- [TEXT BLOCK]:
_____

John E. Minton, who had been with us since October 2007, elected to retire from his position as Senior Vice President - Reservoir Engineering effective December 6, 2013. In connection with his retirement, the compensation committee of our board of directors elected to accelerate the vesting of all of his restricted stock and restricted stock options, as well as all of his performance unit awards (as if the performance criteria had been fully satisfied) to the date of his retirement.

_____

- [Collected data]:
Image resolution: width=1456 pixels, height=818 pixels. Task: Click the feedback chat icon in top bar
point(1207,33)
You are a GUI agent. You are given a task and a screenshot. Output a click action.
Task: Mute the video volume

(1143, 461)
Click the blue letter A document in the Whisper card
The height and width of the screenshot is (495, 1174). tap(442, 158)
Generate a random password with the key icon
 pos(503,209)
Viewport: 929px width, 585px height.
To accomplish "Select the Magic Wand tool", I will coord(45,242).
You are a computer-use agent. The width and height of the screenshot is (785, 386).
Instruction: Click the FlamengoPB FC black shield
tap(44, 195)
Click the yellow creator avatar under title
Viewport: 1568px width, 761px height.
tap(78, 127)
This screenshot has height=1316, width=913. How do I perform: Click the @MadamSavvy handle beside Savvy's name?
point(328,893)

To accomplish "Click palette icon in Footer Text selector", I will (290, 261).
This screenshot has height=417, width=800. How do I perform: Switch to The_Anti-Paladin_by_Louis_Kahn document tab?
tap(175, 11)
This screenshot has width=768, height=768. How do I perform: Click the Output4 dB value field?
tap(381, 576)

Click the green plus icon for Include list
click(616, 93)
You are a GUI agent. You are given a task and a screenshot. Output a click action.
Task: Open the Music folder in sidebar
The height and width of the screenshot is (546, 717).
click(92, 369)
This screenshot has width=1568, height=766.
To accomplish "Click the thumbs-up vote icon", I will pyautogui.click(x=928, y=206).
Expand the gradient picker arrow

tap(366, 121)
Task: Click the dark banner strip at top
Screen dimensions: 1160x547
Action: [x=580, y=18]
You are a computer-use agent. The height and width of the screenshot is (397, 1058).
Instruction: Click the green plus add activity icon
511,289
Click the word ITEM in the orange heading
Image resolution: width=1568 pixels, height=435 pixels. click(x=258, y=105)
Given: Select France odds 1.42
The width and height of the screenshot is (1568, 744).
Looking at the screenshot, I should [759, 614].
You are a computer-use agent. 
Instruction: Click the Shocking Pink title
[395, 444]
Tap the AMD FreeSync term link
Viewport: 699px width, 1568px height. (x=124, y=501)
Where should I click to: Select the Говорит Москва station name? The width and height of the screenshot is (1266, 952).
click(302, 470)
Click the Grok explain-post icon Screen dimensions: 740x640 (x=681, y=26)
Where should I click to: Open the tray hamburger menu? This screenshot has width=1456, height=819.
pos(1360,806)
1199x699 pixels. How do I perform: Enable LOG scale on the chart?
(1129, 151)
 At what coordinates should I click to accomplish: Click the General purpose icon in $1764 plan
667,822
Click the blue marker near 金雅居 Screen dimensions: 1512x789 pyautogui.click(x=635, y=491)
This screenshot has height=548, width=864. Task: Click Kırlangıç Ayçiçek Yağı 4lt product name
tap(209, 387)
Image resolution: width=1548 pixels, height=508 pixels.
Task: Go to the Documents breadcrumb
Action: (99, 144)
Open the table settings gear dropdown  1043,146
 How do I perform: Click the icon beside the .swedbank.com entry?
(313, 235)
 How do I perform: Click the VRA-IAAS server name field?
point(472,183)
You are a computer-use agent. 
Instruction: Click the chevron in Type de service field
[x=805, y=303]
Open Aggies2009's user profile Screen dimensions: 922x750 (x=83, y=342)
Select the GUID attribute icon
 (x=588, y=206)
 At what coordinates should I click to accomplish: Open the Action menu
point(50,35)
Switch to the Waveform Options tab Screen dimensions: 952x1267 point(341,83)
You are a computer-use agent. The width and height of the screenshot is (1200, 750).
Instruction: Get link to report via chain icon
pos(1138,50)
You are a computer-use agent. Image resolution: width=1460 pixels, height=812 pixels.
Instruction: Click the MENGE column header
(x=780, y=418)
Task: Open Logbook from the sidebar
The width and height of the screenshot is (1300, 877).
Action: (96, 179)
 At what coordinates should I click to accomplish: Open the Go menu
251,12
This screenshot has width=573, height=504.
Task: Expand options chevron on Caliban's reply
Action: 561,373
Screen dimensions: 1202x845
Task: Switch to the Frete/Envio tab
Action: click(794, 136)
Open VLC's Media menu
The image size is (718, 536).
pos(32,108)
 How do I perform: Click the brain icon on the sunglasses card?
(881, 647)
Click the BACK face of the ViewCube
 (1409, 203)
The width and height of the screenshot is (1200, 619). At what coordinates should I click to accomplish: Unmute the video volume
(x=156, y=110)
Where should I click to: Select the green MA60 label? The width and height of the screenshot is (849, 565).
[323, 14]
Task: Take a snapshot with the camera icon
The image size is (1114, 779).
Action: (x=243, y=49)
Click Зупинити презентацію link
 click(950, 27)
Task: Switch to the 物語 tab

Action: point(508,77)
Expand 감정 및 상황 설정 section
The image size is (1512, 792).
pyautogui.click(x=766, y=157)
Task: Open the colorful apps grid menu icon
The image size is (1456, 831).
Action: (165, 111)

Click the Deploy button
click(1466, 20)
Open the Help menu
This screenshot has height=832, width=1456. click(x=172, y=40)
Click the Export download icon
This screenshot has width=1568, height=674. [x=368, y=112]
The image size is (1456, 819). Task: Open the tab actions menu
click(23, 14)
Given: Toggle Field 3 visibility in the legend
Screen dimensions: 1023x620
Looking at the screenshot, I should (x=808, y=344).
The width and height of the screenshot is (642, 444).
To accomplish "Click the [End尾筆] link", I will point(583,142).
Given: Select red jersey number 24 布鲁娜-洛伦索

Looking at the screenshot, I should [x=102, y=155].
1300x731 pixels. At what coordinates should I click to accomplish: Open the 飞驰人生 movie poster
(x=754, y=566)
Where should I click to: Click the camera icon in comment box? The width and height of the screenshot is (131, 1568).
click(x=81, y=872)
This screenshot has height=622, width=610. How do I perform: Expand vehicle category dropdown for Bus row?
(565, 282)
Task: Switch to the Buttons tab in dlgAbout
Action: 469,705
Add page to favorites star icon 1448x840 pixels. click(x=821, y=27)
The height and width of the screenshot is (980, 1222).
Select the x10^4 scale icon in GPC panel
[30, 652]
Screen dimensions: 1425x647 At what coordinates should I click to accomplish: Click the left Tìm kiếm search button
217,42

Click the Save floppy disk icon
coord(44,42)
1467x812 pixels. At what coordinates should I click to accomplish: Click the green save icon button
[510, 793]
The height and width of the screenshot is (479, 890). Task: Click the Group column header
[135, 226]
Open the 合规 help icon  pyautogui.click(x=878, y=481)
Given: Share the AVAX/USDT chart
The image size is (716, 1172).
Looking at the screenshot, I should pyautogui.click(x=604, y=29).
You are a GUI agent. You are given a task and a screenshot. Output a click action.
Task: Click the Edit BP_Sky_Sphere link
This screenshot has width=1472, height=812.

_____

- [REQUIRED WORK]:
A: Reproduce word for word the stretch of the listing from the line containing "1300x731 pixels. At" through the end of the listing.
B: Pick up the passage on the reservoir engineering executive's retirement where it stops, and write what comes next.

- [ANSWERS FOR THIS EXERCISE]:
A:
1300x731 pixels. At what coordinates should I click to accomplish: Open the 飞驰人生 movie poster
(x=754, y=566)
Where should I click to: Click the camera icon in comment box? The width and height of the screenshot is (131, 1568).
click(x=81, y=872)
This screenshot has height=622, width=610. How do I perform: Expand vehicle category dropdown for Bus row?
(565, 282)
Task: Switch to the Buttons tab in dlgAbout
Action: 469,705
Add page to favorites star icon 1448x840 pixels. click(x=821, y=27)
The height and width of the screenshot is (980, 1222).
Select the x10^4 scale icon in GPC panel
[30, 652]
Screen dimensions: 1425x647 At what coordinates should I click to accomplish: Click the left Tìm kiếm search button
217,42

Click the Save floppy disk icon
coord(44,42)
1467x812 pixels. At what coordinates should I click to accomplish: Click the green save icon button
[510, 793]
The height and width of the screenshot is (479, 890). Task: Click the Group column header
[135, 226]
Open the 合规 help icon  pyautogui.click(x=878, y=481)
Given: Share the AVAX/USDT chart
The image size is (716, 1172).
Looking at the screenshot, I should pyautogui.click(x=604, y=29).
You are a GUI agent. You are given a task and a screenshot. Output a click action.
Task: Click the Edit BP_Sky_Sphere link
This screenshot has width=1472, height=812.

B:
Common stock transactions
On August 19, 2013, we, together with certain affiliates of Warburg Pincus and members of our management (together with Warburg Pincus, the "Selling Stockholders") completed the sale of (i) 13,000,000 shares of our common stock by us and (ii) 3,000,000 shares of our common stock by the Selling Stockholders, at a price to the public of $23.75 per share ($22.9781 per share, net of underwriting discounts) (the "Follow-on Offering"). On August 27, 2013, certain of the Selling Stockholders sold an additional 1,577,583 shares of our common stock pursuant to the option to purchase additional shares of our common stock granted to the associated underwriters. We intend to use the $298.1 million net proceeds from the Follow-on Offering to implement our planned exploration and development activities, accelerate our capital program and for general working capital purposes. We did not receive any proceeds from the sale of the shares of our common stock by the Selling Stockholders.
On September 6, 2013, we issued 123,803 restricted shares of our common stock to third parties as partial consideration for an acquisition of proved and unproved oil and natural gas properties. See Note C to our audited consolidated financial statements included elsewhere in the Annual Report for additional information.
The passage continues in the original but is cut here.